Could anything possibly top all the fun we had yesterday? Maybe a big dump of snow... We saw a few little flakes, driving home last night, and the boys had high hopes, but woke up to a disappointing little dusting of new snow.
I convinced them to jump right into school work and get math out of the way because I didn't want them out there trying to sled (on the icy streets) when people were trying to drive to work. (Moms are so irrational about what's really important!) This was not a popular decision, what with the public schools having Late Arrival because it's taking the buses so much longer to get around.
HA! The boys were rewarded and I was vindicated... as they wrapped up their math and writing, (just as kids were headed past our house, on their way to school), the snow really began to fall.
Could you really study much, with that going on outside the window? Hence, the empty room...
Well, what could I say, but, "I think it's time for homeschool PE!" And out they went. For three hours.

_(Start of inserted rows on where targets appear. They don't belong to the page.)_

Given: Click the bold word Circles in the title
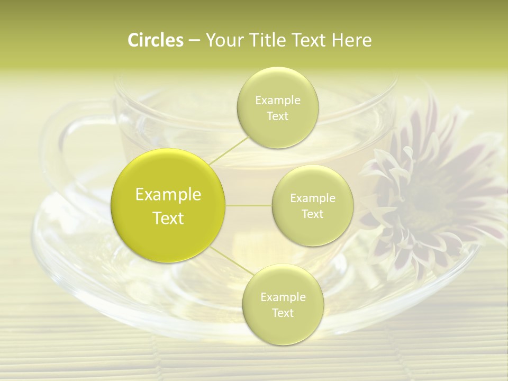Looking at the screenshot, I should click(x=155, y=40).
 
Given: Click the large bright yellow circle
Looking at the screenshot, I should click(x=168, y=205).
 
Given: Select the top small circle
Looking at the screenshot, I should click(x=277, y=107).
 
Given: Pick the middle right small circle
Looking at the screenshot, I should click(x=312, y=205).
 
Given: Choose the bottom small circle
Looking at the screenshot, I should click(x=283, y=304).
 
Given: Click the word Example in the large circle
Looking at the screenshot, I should click(x=168, y=195).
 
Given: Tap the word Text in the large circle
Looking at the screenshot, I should click(x=168, y=218).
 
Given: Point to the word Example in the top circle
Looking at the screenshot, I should click(x=278, y=101).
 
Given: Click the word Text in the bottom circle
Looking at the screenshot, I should click(x=283, y=313).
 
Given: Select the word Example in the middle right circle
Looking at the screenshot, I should click(x=313, y=198).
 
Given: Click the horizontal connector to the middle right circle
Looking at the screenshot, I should click(x=249, y=205).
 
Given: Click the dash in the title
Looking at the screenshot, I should click(x=194, y=41).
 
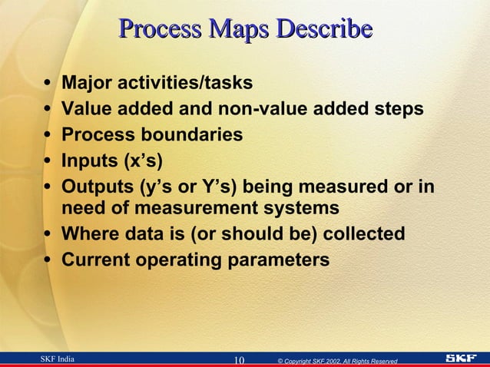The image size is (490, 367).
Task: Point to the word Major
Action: point(84,82)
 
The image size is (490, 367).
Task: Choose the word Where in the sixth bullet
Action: point(87,234)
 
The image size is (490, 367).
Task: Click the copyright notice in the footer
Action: point(337,360)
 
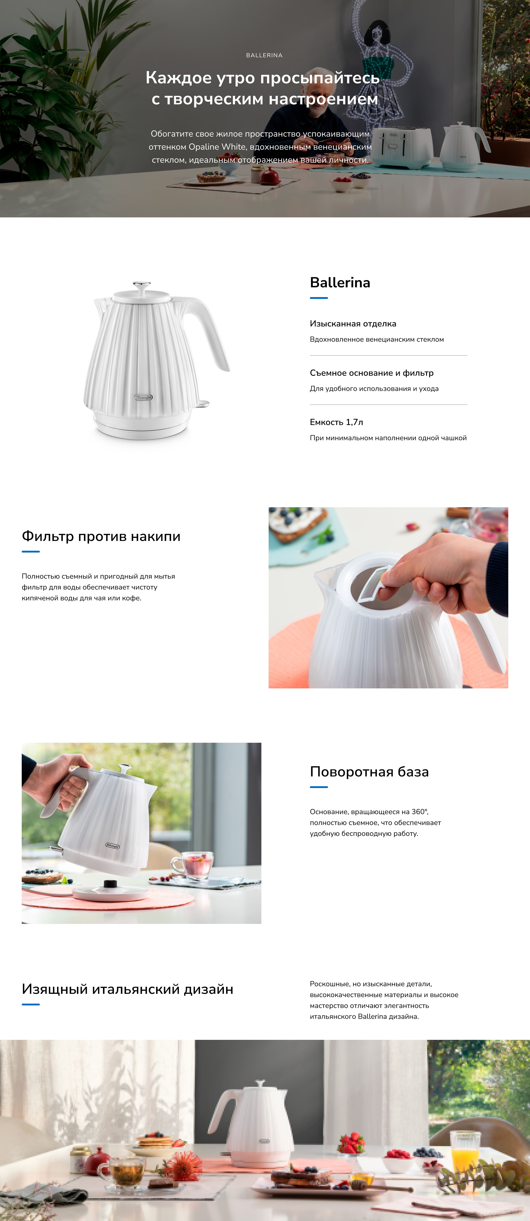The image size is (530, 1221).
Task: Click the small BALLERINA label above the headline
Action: click(x=264, y=55)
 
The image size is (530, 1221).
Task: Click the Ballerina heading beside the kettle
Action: click(x=340, y=282)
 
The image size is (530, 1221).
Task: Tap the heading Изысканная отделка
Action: click(x=353, y=324)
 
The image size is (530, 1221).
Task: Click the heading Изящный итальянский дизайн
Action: click(x=127, y=989)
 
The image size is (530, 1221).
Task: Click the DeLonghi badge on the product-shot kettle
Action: click(x=143, y=397)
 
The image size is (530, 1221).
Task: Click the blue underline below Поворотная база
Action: click(x=319, y=787)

I finally forced them to come inside for lunch, around 1pm. Doesn't tomato soup and toasted cheese sandwiches (for some obscure reason known as "cheesy pleasy" at our house) sound just about perfect? Finished our history study for the week, talked a bit more about Windchill and hypothermia, and turned them loose in time to meet all their friends coming home from school for another three hours of "self directed exercise"... or something like that.
We are The Happenin' Place when it snows. That is, we live on a dead-end road that is the practically-perfect sledding hill. Well, except for that intersection at the bottom. Minor details, people! There are often adults keeping watch over the flocks of kids... and occasionally stopping traffic to let an avalanche of sledders go by.
Don't those look like happy faces?! And boy do they sleep well!
2 comments:
Your house looks like it belongs in Western New York, lol! What great fun- sledding and learning about weather systems at the same time. I would be a nervous wreck with the whole "Frogger" aspect of sledding through the intersection. Us moms are such killjoys!
Yeah, the intersection does make me nervous.
This year is the first time I have been able to be a little relaxed about it... due to the ages of the boys.
There's not a lot of traffic, and even less when it snows - lots of people here really are not used to driving in the snow and just stay home (or take the bus... which DOES go through the intersection twice each hour). But my boys know that if there's not an adult out in the street giving the all clear, they're to steer their sleds into the yard and 'bail out'. If I see them out in the intersection they are BUSTED!